> IL TUO COMPITO:
Trasforma in un elenco puntato il paragrafo del testo sulle otiti che comincia con «I principali elementi che possono influenzare», conservandone i dati principali.

> TESTO ESTRATTO:
Otiti più a rischio con ciuccio e latte artificiale

Praticamente tutti i bambini con meno di tre anni hanno dovuto fare i conti almeno una volta con il mal d’orecchio. L’otite media è infatti uno dei problemi più comuni fra i piccoli, ma i pediatri riuniti a Firenze per il Congresso della Società Italiana di Infettivologia Pediatricaavvertono: esistono diversi fattori di rischio per l’otite che possono essere modificati per ridurre l’incidenza dell’infezione.

  I principali elementi che possono influenzare il rischio di mal d’orecchio sono la frequenza del nido o della scuola dell’infanzia, l’esposizione al fumo passivo, l’uso del ciuccio e l’allattamento artificiale. «Non frequentare il nido, secondo alcuni studi, può evitare un episodio di otite su cinque – spiega Paola Marchisio del Dipartimento di Scienze Materno-Infantili dell’università di Milano –. Anche adeguate misure igieniche nelle scuole materne, come un accurato lavaggio delle mani o l’uso di soluzioni alcoliche, può ridurre di poco meno del 30 per cento i casi di otite media. Allattare al seno il bimbo per almeno tre mesi riduce il rischio del 13 per cento, se si prosegue fino a sei mesi la probabilità di otiti cala del 50 per cento, con un effetto protettivo che si mantiene per tutto il primo anno di vita. In chi usa il ciuccio con continuità, invece, è stato dimostrato un incremento del rischio del 30 per cento». Allo stesso modo, anche il fumo passivo respirato dai bimbi fa male all’orecchio (e non solo). Il vaccino antinfluenzale invece sembrerebbe proteggere i bambini dalle otiti: un “effetto collaterale” della vaccinazione che i pediatri giudicano degno di nota soprattutto nei piccoli in cui il problema si presenta molto spesso.

> DATI FORNITI:
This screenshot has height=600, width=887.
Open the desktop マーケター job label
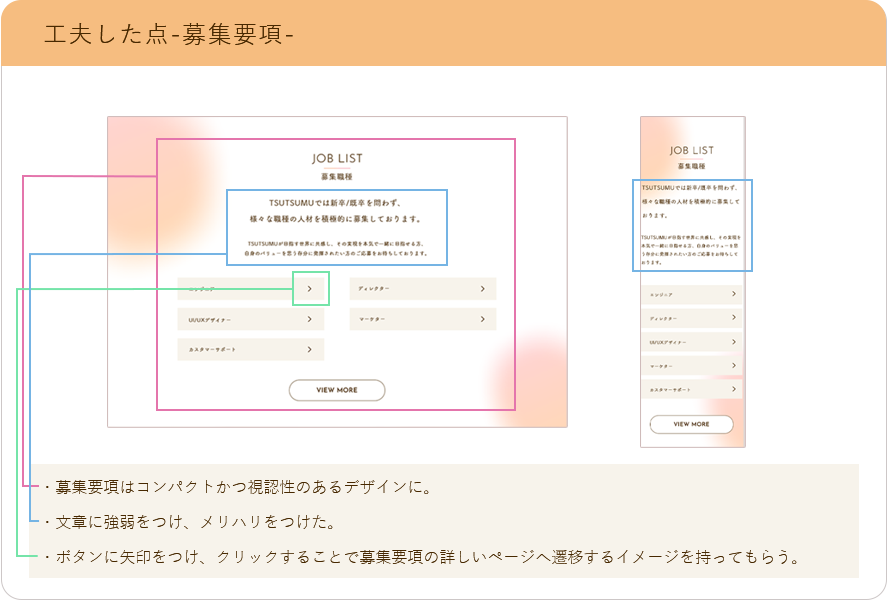point(371,320)
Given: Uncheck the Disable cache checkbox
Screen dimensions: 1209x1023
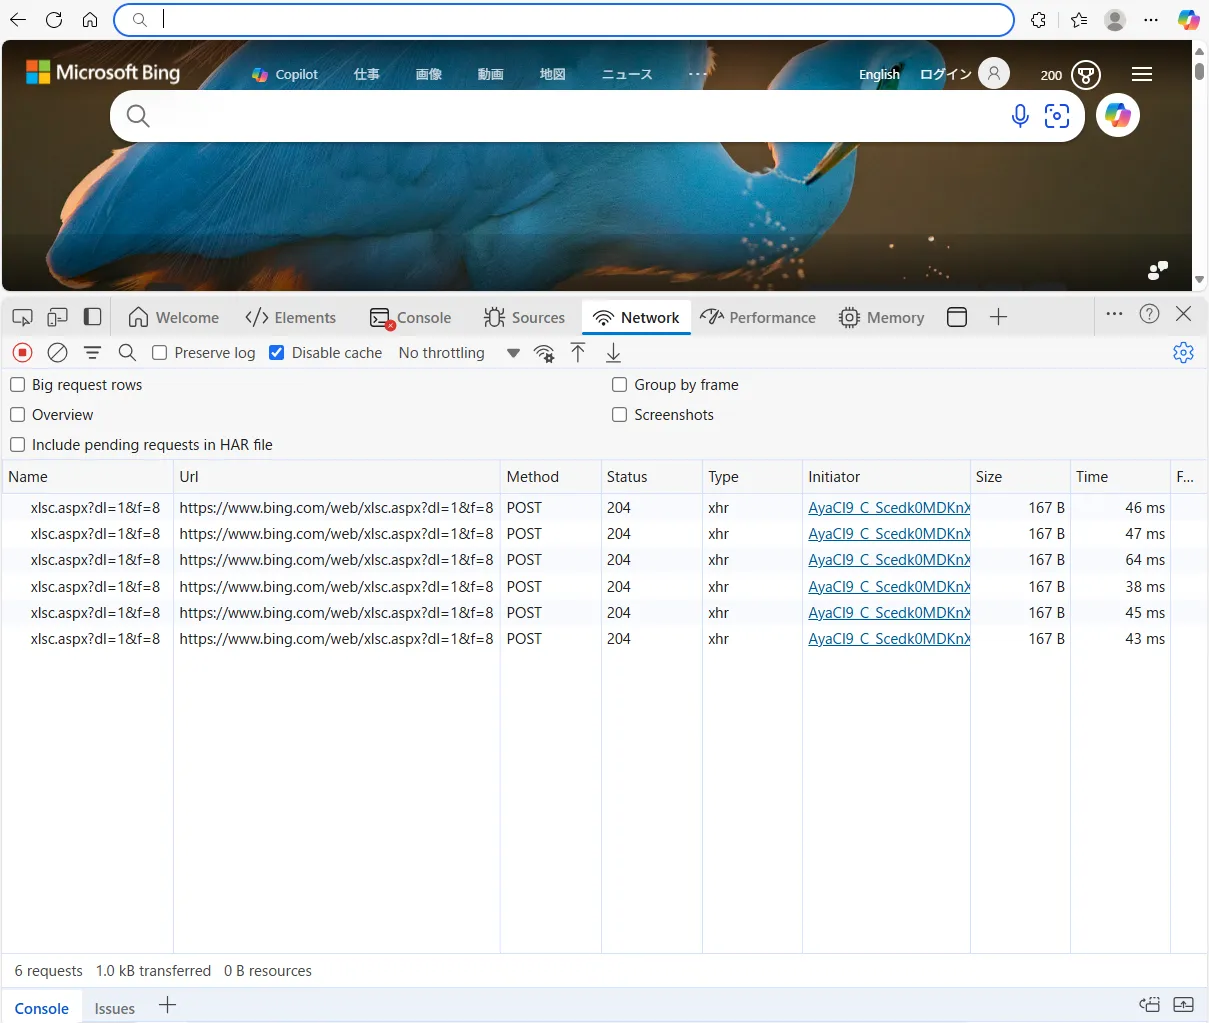Looking at the screenshot, I should 277,353.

> RISPOSTA:
- I principali fattori di rischio per il mal d'orecchio sono la frequenza del nido o della scuola dell'infanzia, l'esposizione al fumo passivo, l'uso del ciuccio e l'allattamento artificiale.
- Secondo alcuni studi citati da Paola Marchisio (Dipartimento di Scienze Materno-Infantili dell'università di Milano), non frequentare il nido può evitare un episodio di otite su cinque.
- Adeguate misure igieniche nelle scuole materne, come un accurato lavaggio delle mani o l'uso di soluzioni alcoliche, riducono di poco meno del 30 per cento i casi di otite media.
- L'allattamento al seno per almeno tre mesi riduce il rischio del 13 per cento. Se prosegue fino a sei mesi, la probabilità di otiti cala del 50 per cento, con un effetto protettivo per tutto il primo anno di vita.
- L'uso continuo del ciuccio aumenta il rischio del 30 per cento.
- Anche il fumo passivo respirato dai bambini danneggia l'orecchio.
- Il vaccino antinfluenzale sembrerebbe proteggere dalle otiti. I pediatri considerano questo effetto degno di nota soprattutto nei bambini che hanno il problema molto spesso.